Problem statement: The response must restate the data exactly, with nothing left out.

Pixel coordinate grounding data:
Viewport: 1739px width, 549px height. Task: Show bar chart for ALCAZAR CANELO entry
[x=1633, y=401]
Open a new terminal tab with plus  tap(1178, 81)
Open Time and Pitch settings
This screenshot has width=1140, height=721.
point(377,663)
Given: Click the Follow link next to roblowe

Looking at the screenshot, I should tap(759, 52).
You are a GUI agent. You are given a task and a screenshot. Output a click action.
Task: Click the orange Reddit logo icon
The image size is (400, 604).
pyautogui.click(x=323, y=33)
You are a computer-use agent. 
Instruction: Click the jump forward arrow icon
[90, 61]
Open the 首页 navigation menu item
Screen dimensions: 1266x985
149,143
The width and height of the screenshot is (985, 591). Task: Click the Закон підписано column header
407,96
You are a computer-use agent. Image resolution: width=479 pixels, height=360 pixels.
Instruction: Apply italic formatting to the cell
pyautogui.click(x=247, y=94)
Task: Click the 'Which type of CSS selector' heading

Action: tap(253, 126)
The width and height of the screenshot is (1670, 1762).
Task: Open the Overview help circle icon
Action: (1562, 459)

Solution:
Viewport: 1739px width, 549px height. Task: Show bar chart for ALCAZAR CANELO entry
[x=1633, y=401]
Open a new terminal tab with plus  tap(1178, 81)
Open Time and Pitch settings
This screenshot has width=1140, height=721.
point(377,663)
Given: Click the Follow link next to roblowe

Looking at the screenshot, I should tap(759, 52).
You are a GUI agent. You are given a task and a screenshot. Output a click action.
Task: Click the orange Reddit logo icon
The image size is (400, 604).
pyautogui.click(x=323, y=33)
You are a computer-use agent. 
Instruction: Click the jump forward arrow icon
[90, 61]
Open the 首页 navigation menu item
Screen dimensions: 1266x985
149,143
The width and height of the screenshot is (985, 591). Task: Click the Закон підписано column header
407,96
You are a computer-use agent. Image resolution: width=479 pixels, height=360 pixels.
Instruction: Apply italic formatting to the cell
pyautogui.click(x=247, y=94)
Task: Click the 'Which type of CSS selector' heading

Action: tap(253, 126)
The width and height of the screenshot is (1670, 1762).
Task: Open the Overview help circle icon
Action: (1562, 459)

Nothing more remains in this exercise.